Exercise requirements: Please recast the lines of the items as a numbered list, starting at the line that contains "The image size is (561, 316)." and ending at the line that contains "Open the Conversions", with both of those lines included. Leave out any blank lines and list nothing outside that span.

Exercise input:
-- begin --

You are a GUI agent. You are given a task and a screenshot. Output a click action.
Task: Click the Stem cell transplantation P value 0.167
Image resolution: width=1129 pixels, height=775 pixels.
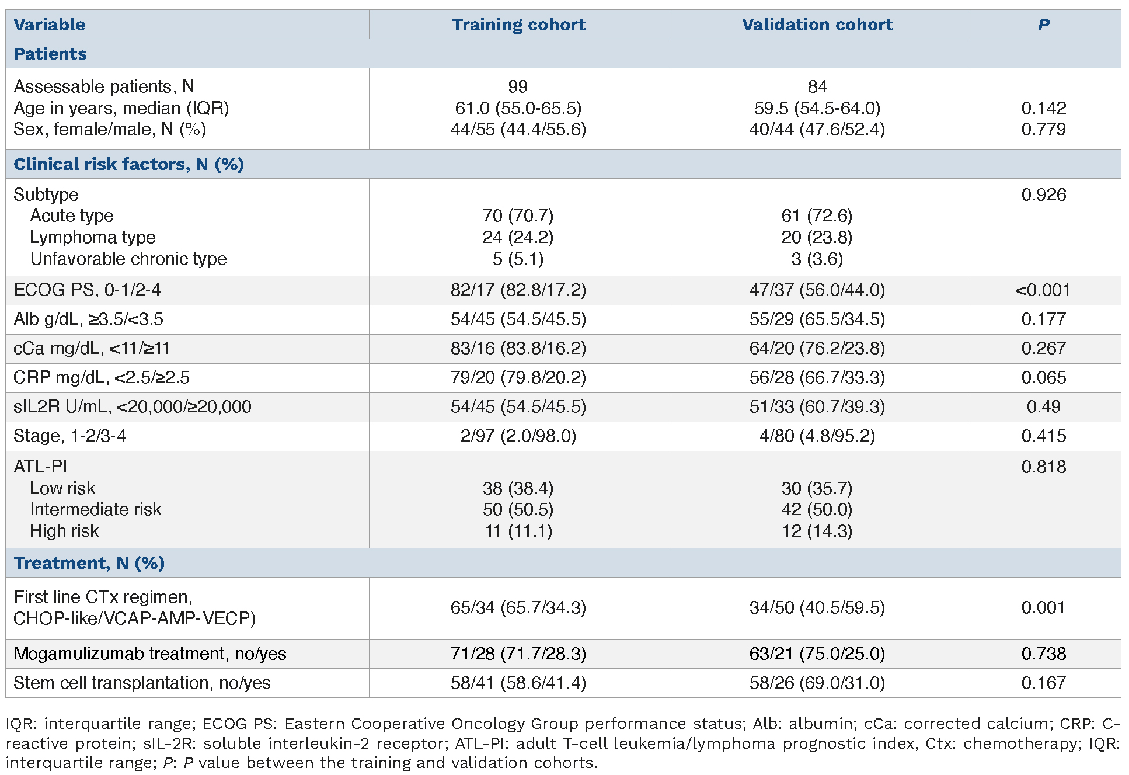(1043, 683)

-- end --
-- begin --

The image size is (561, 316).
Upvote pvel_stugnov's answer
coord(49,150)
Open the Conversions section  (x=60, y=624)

-- end --

Result of this exercise:
1. The image size is (561, 316).
2. Upvote pvel_stugnov's answer
3. coord(49,150)
4. Open the Conversions section  (x=60, y=624)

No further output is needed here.